Well, Float also asserts Approximate. I guess you can interpret
assertions in two ways:
1) mathematical domain modeled by Float is a Group, but Float
is an approximate model
2) Float itself is a group -- clearly false, should be replaced
by some theory of floating point numbers.
The first way is how normally humans reason about Float. Exact
theories of floating point numbers tend to be of limited use.
I agree, that we use Float to model real numbers. But it's in some sense
a bad model. There are at most countably many floats.
Anyway, I don't question the usefulness of Floats, I question where they
live in the category hierarchy. Real numbers form a field. The
"approximate model" float doesn't fulfill field axioms, so it shouldn't
claim "Field". What would be bad in having ApproximateField?
Float currently inherit from Field and from Approximate. Suppose, I
write a domain constructor which expects its argument to be a Field.
My domain constructor never asks for "if D has Approximate then ..."
(why should it?) and my constructor is given Float as an argument. There
surely will go something wrong, because I've written that constructor
under the assumption that the argument domain has all the functions that
Field has and that theses are computable functions. Isn't it that what
Field says? They are computable. Field (as FriCAS category) and field
(in mathematics) are not identical. Field is silently claiming
computability.
I have nothing against constructing a category hierarchy, where, for
example, zero? is not necessarily always succeeding in finite time. But
if it succeeds, the result should be correct.

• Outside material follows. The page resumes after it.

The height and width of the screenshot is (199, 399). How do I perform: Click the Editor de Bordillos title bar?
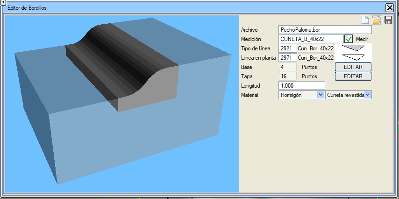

But I really much want that non-computable and computable isn't mixed.
Now, for computer use we typically need to make things more
precise, so second way (exact theory) has some appeal.
I know that doing mathematics on a computer is more difficult than
mathematics itself. But that's the whole fun of it. And I like that.
I am not going to sacrifice correctness just because some engineers
don't care whether floats form a field or not.
But I am not sure if following second way we can make system
that is as useful as system made according to first principle
and more sound.
Well, if that is unknown then it's open for research, right?